History and exam
Key diagnostic factors
common
presence of risk factors
Includes history of exposure to Triatoma species; history of blood transfusion; history of organ transplantation; history of immunosuppression; healthcare or laboratory occupations; poverty; low education levels; travel to endemic areas; residence in endemic or high-risk areas; ingestion of contaminated food or drink; and positive family history (including mother with Chagas disease).
prolonged fever
May be present in acute-phase disease. A non-specific sign, characterised by prolonged (7-30 days) and constant febrile temperatures (usually 37.5°C to 38.5°C [99.5°F to 101°F]) with nocturnal elevation.

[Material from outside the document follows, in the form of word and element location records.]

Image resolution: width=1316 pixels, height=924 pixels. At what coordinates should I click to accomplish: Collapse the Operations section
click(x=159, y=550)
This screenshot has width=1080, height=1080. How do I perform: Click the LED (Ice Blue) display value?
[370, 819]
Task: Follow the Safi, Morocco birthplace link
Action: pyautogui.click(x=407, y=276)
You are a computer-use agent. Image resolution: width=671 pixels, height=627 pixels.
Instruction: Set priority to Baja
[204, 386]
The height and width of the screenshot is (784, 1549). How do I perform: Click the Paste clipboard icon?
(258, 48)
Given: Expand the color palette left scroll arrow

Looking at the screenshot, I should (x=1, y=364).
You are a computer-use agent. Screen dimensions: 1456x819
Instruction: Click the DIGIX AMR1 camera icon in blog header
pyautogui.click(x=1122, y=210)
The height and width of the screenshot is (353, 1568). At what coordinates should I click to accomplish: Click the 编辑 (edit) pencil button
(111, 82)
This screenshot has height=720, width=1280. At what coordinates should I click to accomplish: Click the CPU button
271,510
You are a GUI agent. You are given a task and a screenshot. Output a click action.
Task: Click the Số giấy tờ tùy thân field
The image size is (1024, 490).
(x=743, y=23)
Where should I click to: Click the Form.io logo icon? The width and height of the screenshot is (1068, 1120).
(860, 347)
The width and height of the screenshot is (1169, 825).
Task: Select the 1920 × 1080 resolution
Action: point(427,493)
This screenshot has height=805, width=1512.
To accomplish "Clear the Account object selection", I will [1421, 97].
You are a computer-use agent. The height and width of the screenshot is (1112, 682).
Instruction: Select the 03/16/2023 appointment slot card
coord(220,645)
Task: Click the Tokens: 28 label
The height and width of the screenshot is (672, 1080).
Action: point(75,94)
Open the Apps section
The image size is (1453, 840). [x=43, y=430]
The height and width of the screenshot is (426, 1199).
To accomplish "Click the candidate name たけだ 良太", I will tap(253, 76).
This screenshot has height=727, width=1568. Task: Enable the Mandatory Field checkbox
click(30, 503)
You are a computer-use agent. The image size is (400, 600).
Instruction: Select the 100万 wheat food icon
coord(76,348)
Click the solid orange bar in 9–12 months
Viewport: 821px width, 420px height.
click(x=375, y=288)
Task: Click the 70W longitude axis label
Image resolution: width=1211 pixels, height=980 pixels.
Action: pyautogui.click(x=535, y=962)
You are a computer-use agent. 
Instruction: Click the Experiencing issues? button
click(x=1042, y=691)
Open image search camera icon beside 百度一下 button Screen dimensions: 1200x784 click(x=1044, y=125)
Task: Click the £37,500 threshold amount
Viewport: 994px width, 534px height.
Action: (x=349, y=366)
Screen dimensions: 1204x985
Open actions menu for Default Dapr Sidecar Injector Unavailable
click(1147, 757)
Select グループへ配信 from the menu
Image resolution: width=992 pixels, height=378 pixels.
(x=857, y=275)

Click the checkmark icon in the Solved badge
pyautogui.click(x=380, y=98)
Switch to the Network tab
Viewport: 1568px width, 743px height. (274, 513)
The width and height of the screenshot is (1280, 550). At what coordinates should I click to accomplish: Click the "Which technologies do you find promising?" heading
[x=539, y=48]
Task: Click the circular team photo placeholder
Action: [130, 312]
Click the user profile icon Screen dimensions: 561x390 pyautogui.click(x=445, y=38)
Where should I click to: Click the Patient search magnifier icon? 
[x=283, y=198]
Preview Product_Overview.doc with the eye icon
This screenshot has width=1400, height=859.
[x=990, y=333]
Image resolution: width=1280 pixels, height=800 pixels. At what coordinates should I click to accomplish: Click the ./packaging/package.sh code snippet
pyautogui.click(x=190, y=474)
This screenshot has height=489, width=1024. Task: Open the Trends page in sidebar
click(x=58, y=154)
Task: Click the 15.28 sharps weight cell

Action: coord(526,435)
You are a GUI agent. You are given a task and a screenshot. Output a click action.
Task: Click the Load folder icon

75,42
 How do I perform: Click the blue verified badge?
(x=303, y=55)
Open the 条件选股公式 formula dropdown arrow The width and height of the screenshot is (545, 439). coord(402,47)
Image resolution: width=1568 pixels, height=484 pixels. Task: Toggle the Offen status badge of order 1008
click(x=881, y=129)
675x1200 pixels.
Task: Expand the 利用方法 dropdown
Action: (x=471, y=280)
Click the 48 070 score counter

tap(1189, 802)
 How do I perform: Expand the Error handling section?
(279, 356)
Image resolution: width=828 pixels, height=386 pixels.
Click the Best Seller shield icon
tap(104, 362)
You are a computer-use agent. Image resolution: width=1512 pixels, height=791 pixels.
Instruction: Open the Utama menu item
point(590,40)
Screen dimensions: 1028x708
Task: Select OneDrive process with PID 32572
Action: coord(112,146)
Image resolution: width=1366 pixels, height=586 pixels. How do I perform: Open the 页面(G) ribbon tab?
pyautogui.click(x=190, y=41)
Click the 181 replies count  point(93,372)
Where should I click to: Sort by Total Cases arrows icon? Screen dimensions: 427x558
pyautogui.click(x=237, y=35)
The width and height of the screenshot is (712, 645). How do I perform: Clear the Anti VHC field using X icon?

In some cases of ingestion of contaminated food or drink, cases may have a short course with fever (usually <7 days).
palpitations
In the acute phase, this may be a sign of acute myocarditis.
syncope or presyncope
hepatosplenomegaly
Mild or moderate. Typically painless.
enlarged lymph nodes
Mild or moderate. Typically painless. Principal regions: auricular, cervical, sub-mandibular, axillary, and inguinal.
tachycardia
May be present in acute-phase disease as a sign of acute myocarditis.
hypotension
May be present in acute-phase disease as a sign of acute myocarditis.
cardiomegaly
May be present in acute-phase disease as a sign of acute myocarditis or pericardial effusion.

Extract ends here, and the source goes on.